KABUL, Afghanistan (CNN) -- Police in northeast Afghanistan prevented two bomb attacks Thursday, as the country held presidential and provincial elections, authorities said.
Afghans in Kabul queuing to cast their vote in the country's pivotal elections.
But 26 people were killed in election day violence, officials said.
Afghan security officials said 17 Afghan policemen and soldiers, and another nine civilians died.
An American service member was killed in a mortar strike in eastern Afghanistan, the U.S. military said. It did not say where the attack took place.
Major fighting continued for a second day in the city of Baghlan, north of Kabul, and there were reports of rocket attacks in the eastern city of Gardez and the southern city of Kandahar.
Police early Thursday arrested two Taliban members who had planted a roadside bomb in the Farkhar district of Takhar province, said Zia Mahmudi, the chief police commander in Takhar.
In a separate incident, police found explosives planted on a bridge near the city of Takhar, Mahmudi said. The explosives were removed.
The Taliban had threatened to derail the presidential and provincial council elections with violence.

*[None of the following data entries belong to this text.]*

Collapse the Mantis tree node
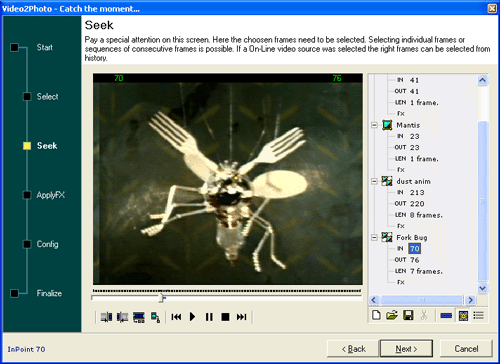The height and width of the screenshot is (364, 500). (x=374, y=125)
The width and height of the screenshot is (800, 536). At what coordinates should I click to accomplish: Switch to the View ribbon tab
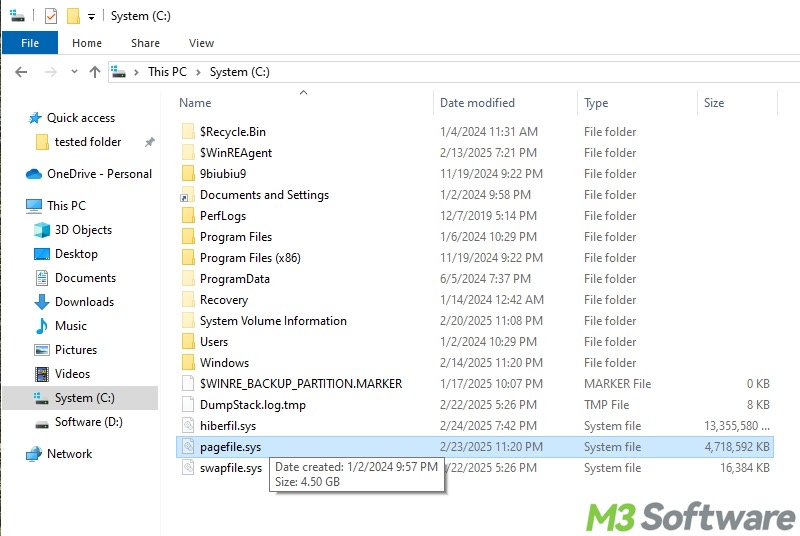(x=201, y=43)
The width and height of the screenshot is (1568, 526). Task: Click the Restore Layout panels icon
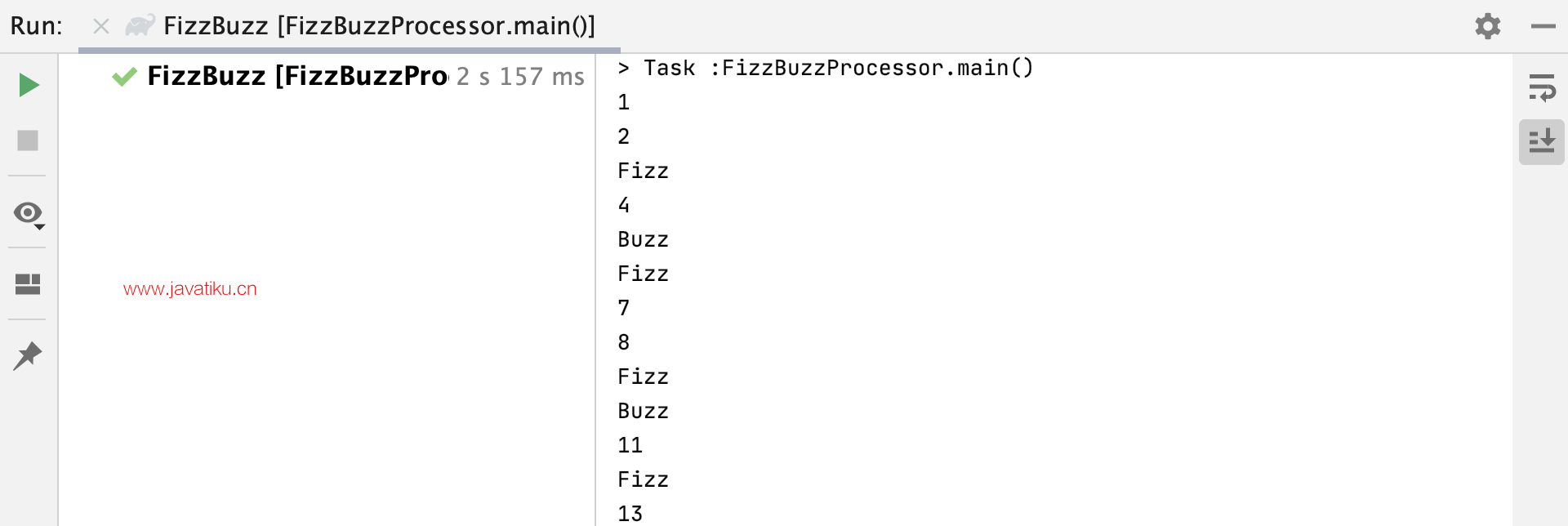[28, 284]
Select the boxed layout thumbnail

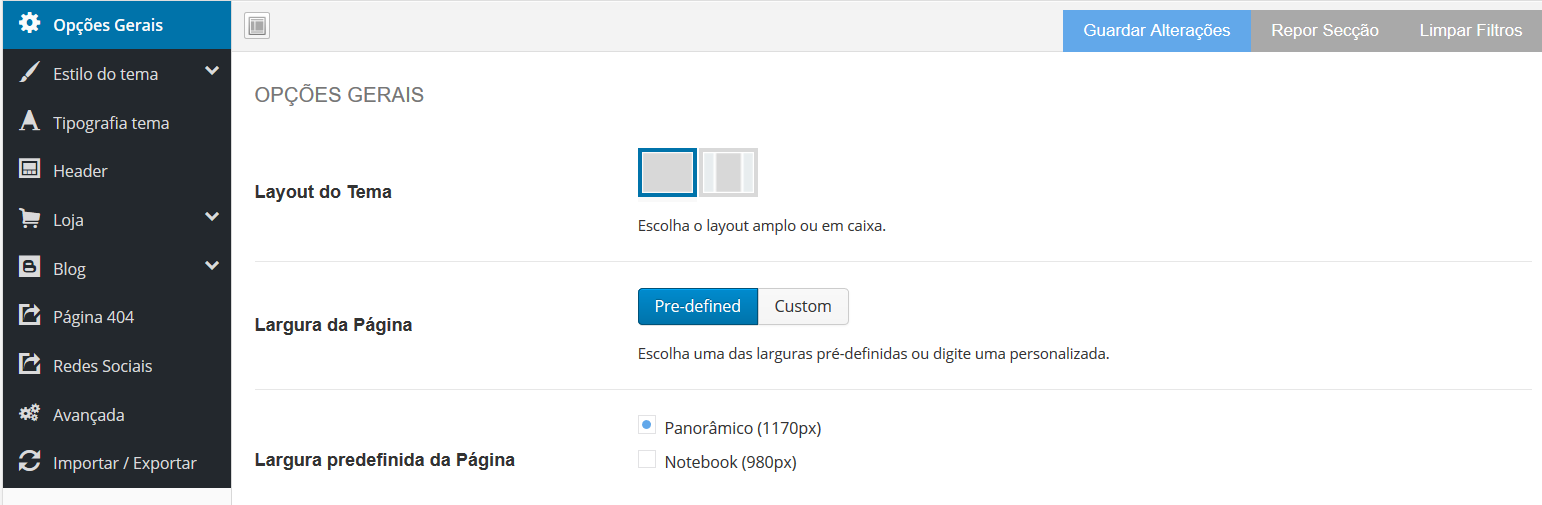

The government tried to ban media coverage of election day violence in an effort to "ensure the wide participation of the Afghan people" at the polls, but the order was largely ignored. Watch preparations on election eve »
Along with police, about 300,000 Afghan and NATO troops were patrolling parts of the country to help safeguard voters Thursday, according to NATO officials in charge of election security.
Earlier this week, there were several high-profile suicide bombings and attacks by the Taliban in Afghanistan.
Two days before the elections, violence in the capital, Kabul, included a rocket attack that damaged the presidential palace compound.
In a separate attack, suicide bombers targeted a coalition military convoy on Jalalabad Road, a major thoroughfare in Kabul. The blast killed seven civilians and wounded 53 others, a defense ministry spokesman told CNN.